Web-Based Behavioral Therapy for Anxiety- and Cancer-Related Neuropathy

While mindfulness is gaining a larger evidence base for applications in the clinical setting, lack of trained personnel, time constraints, reimbursement issues, and patient and provider availability are barriers to delivery and participation in a traditional, face-to-face mindfulness course [21]. Researchers in a recent face-to-face mindfulness-based stress reduction (MBSR) intervention for young adult cancer survivors identified barriers to participation reported by eligible patients who declined to participate in the intervention [22]. Out of the 446 eligible people who declined to participate, the majority reported distance to the intervention site as the main factor (41.5%), followed by time constraints (21.7%). A subset of individuals who declined were asked if they would participate in the course if it were offered in a different location or format. Of those asked, 73.8% stated that they would enroll in an MBSR course offered closer to their home, and 70.8% stated that they would enroll in a online MBSR course. Of the individuals who stated interest in a online MBSR course, 70.9% stated that they would enroll in a self-directed course delivered through educational modules [22]. These barriers to face-to-face mindfulness interventions limit access to care and therefore make face-to-face interventions less likely to be a realistic treatment model [21], but online interventions for mindfulness provide a potential avenue to overcome these barriers and increase accessibility to effective mindfulness interventions.

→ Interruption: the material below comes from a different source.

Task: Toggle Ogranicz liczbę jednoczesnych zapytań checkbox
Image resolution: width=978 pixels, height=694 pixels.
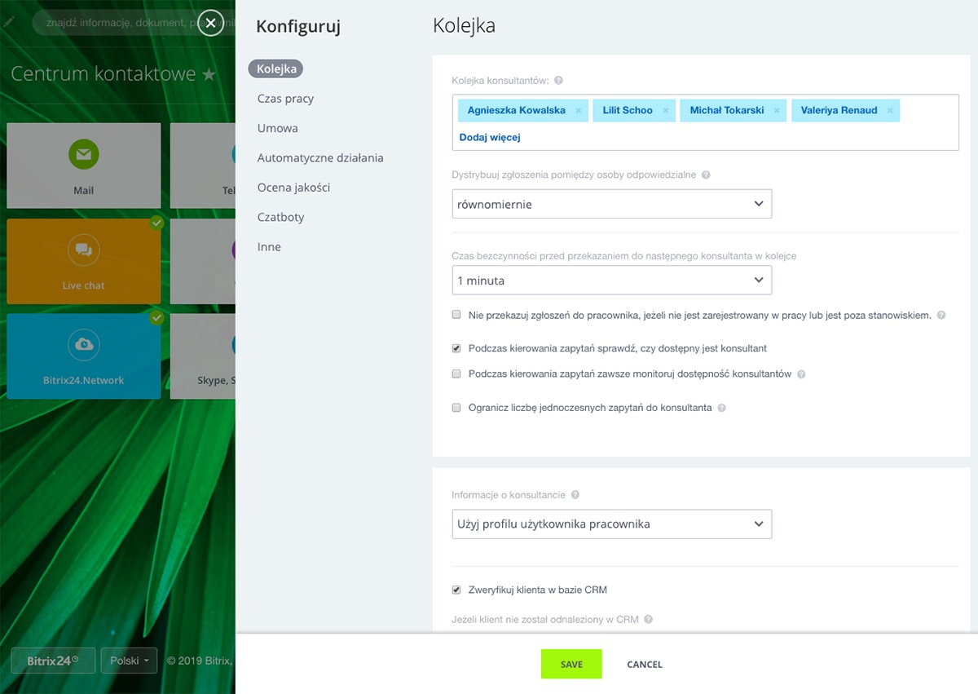Action: 456,407
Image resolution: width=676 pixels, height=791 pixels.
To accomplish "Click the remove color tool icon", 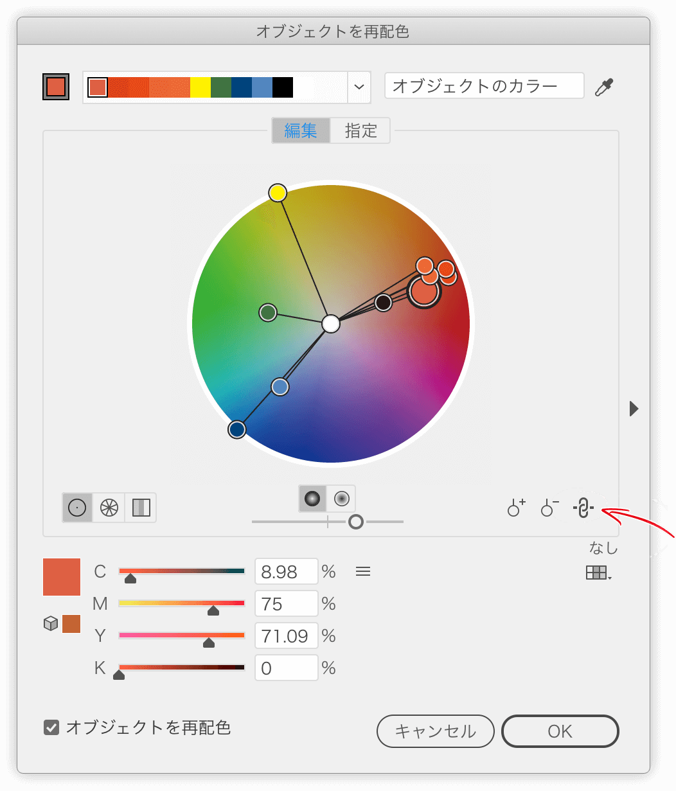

Advances in technology have allowed for the delivery of effective interventions in the patient’s home through a mobile app [23]. When used to effectively disseminate evidence-based interventions, apps have the potential to increase access to evidence-based health care and the use of evidence-based practices by the general population [21,23]. Previous studies have shown that mindfulness-based interventions via the web involving guided meditation audios are feasible and acceptable for cancer survivors [24], who may be too ill or lack the resources to travel to a face-to-face mindfulness intervention. A recent study using the Calm mobile app for mindfulness meditation found that the use of the app for 10 minutes daily for 4 weeks was substantially effective in reducing symptoms of depression and anxiety in patients with myeloproliferative neoplasm but did not substantially impact sleep disturbance [25].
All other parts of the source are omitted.